Assessing the S Corp
The primary reason for electing S status is the combination of the limited liability of a corporation and the ability to pass corporate income, losses, deductions and credits through to shareholders. In other words, S corps generally avoid double taxation of corporate income — once at the corporate level and again when distributed to the shareholder. Instead, S corp tax items pass through to the shareholders’ personal returns and the shareholders pay tax at their individual income tax rates.
For federal tax purposes, the C corp rate is only 21% and the top rate on qualified dividends remains at 20%, while the top individual rate is 37%, double taxation might be less of a concern. However, a C corp businesses operating in California paying California taxes must also pay 8.84% and California’s top individual rate is 12.3%.
This means that a California C corporation can have a combined federal and California rate of nearly 30% and an individual can have a combined federal and California rate of nearly 50%.

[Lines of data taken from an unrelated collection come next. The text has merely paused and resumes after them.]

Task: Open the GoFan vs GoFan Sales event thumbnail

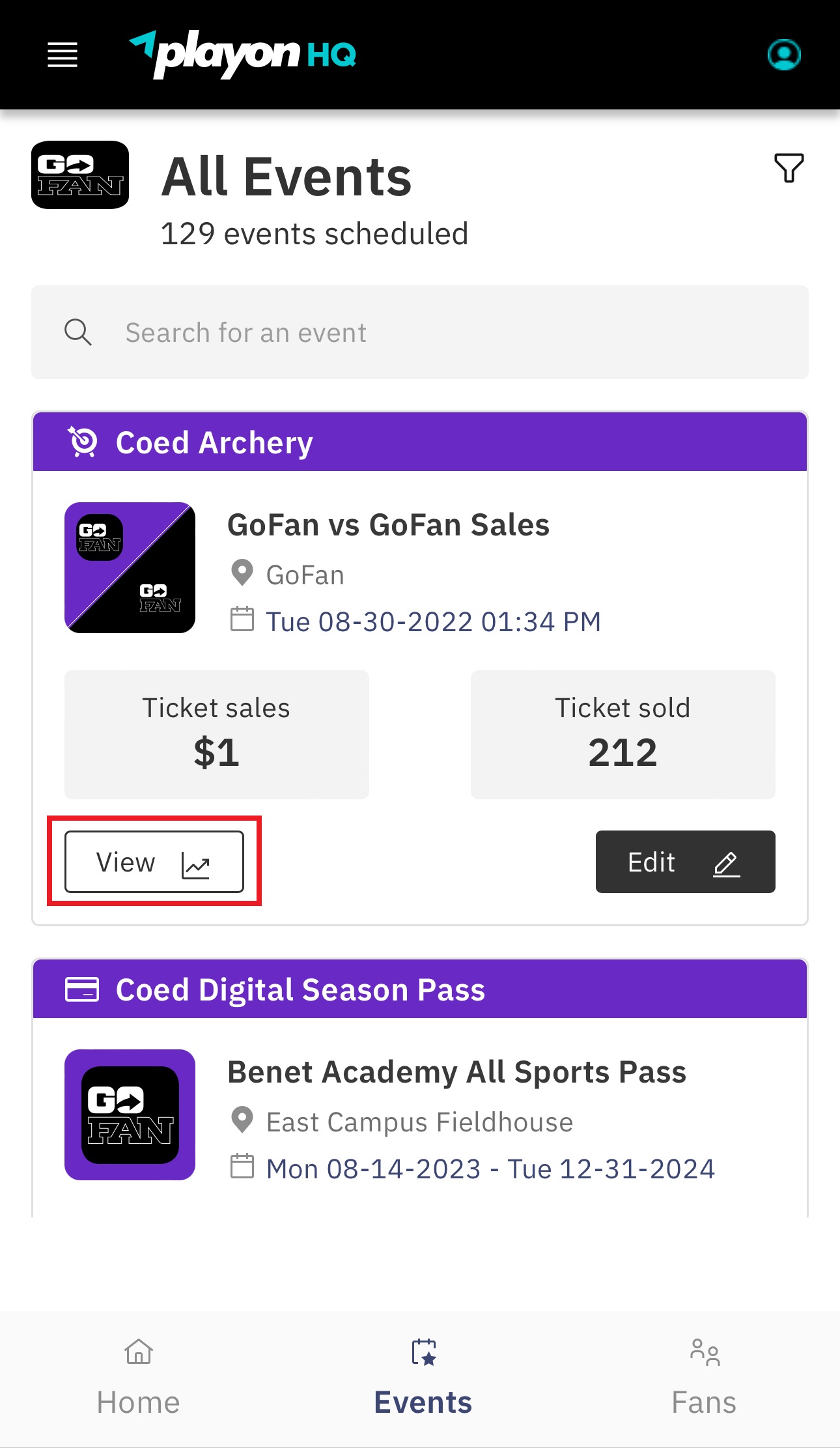Action: (130, 567)
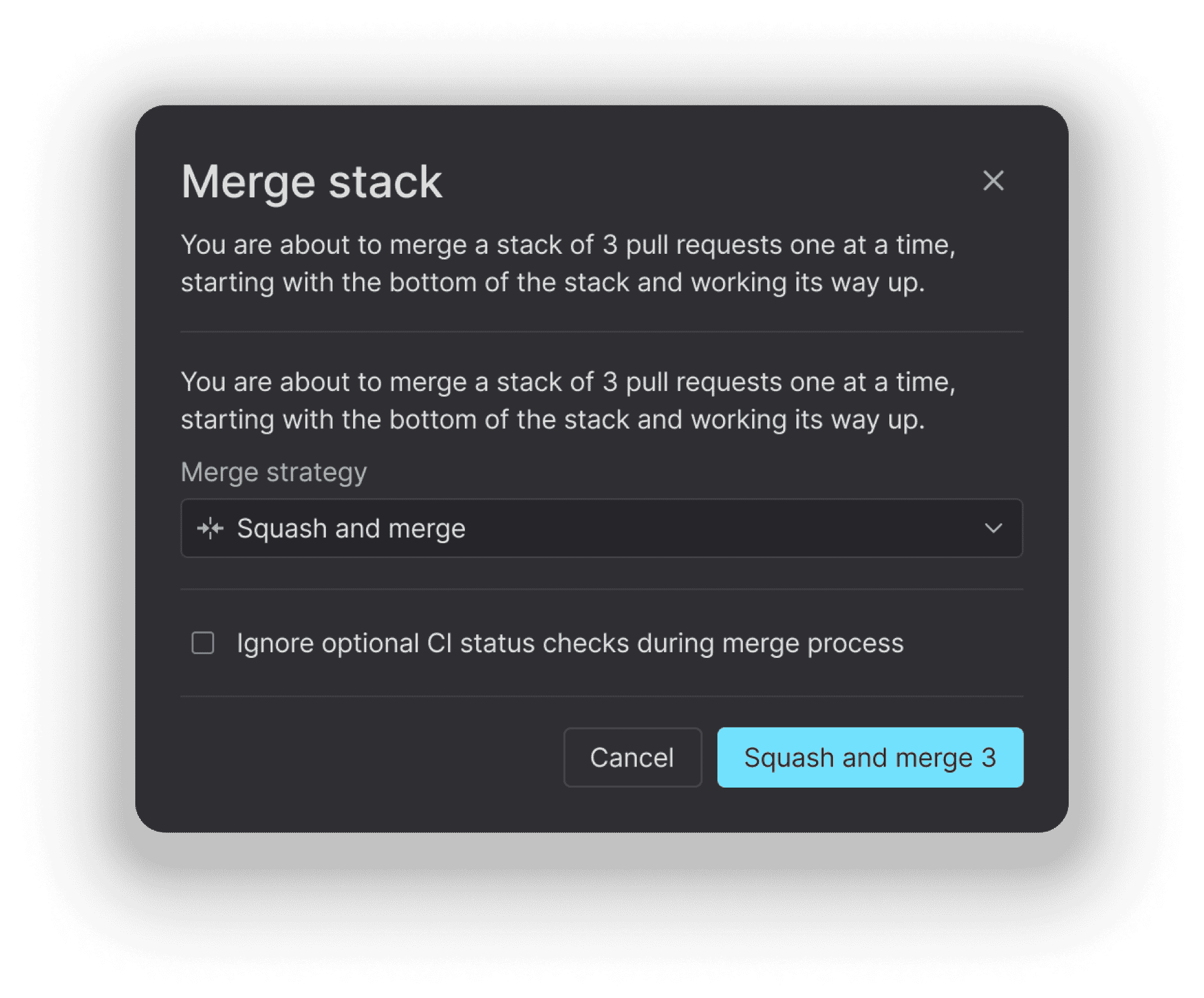Click the divider line above the Cancel button
Viewport: 1204px width, 998px height.
(x=601, y=696)
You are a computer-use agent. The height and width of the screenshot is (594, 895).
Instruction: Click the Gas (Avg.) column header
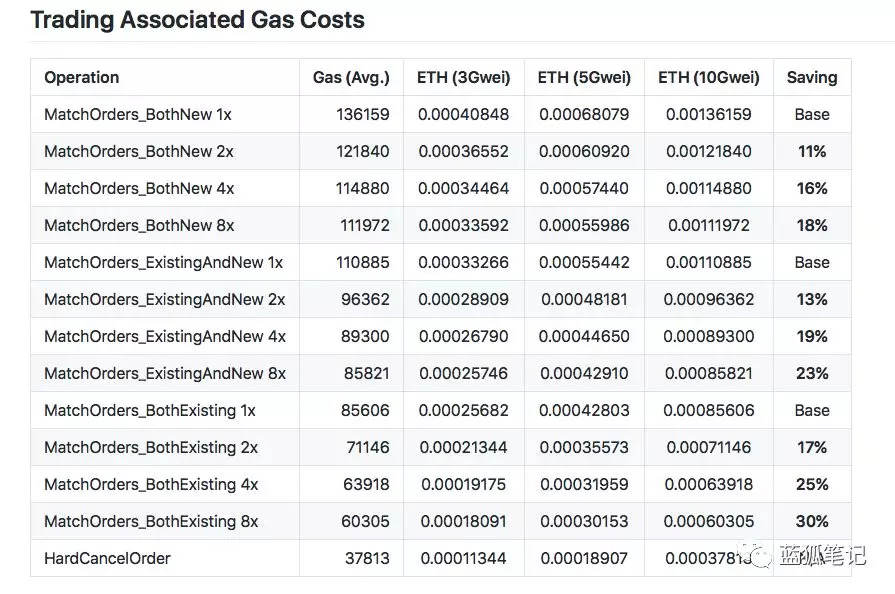[x=351, y=77]
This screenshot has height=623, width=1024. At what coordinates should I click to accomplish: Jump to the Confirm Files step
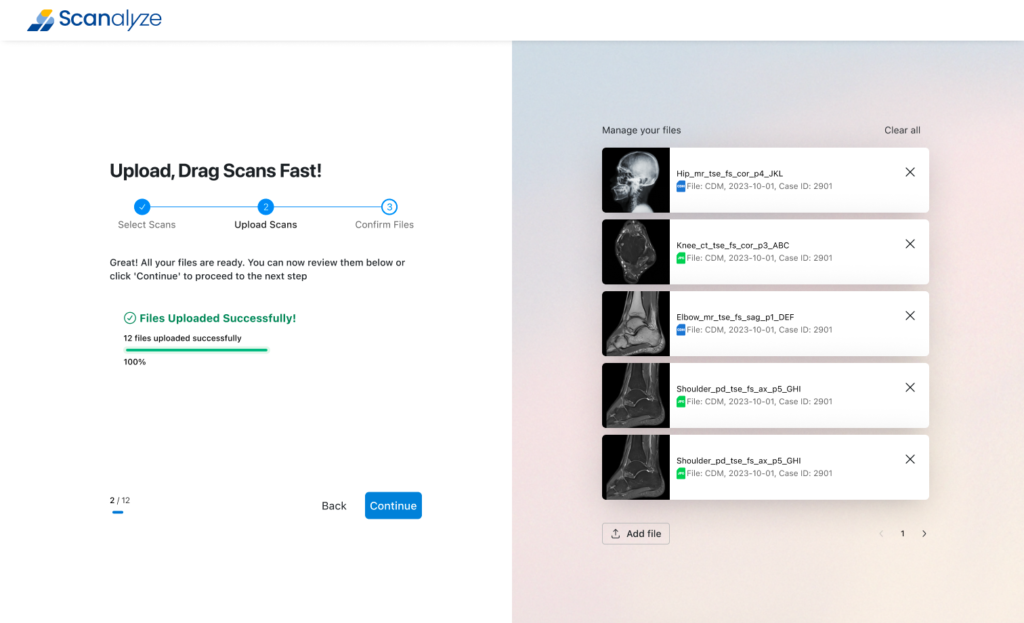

On the other hand, S corp owners may be able to take advantage of the new qualified business income (QBI) deduction, which can be equal to as much as 20% of QBI.
You can see that you have to run the numbers with your tax advisor, factoring in state taxes, too, to determine which structure will be the most tax efficient for you and your business in the short term and considering the long term goals of the corporation.
Eligibility Requirements for S Corp Status
If S corp status makes tax sense for your business, you need to make sure you qualify • and stay qualified. To be eligible to elect to be an S corp or to convert to S status, your business must:
- Be a domestic corporation and have only one class of stock,
- Have no more than 100 shareholders, and
- Have only “allowable” shareholders, including individuals, certain trusts and estates. Shareholders can’t include partnerships, corporations and nonresident alien shareholders.
In addition, certain businesses are ineligible, such as insurance companies.
Another important consideration when electing S status is shareholder compensation. The IRS is on the lookout for S corps that pay shareholder-employees an unreasonably low salary to avoid paying Social Security and Medicare taxes and then make distributions that aren’t subject to payroll taxes.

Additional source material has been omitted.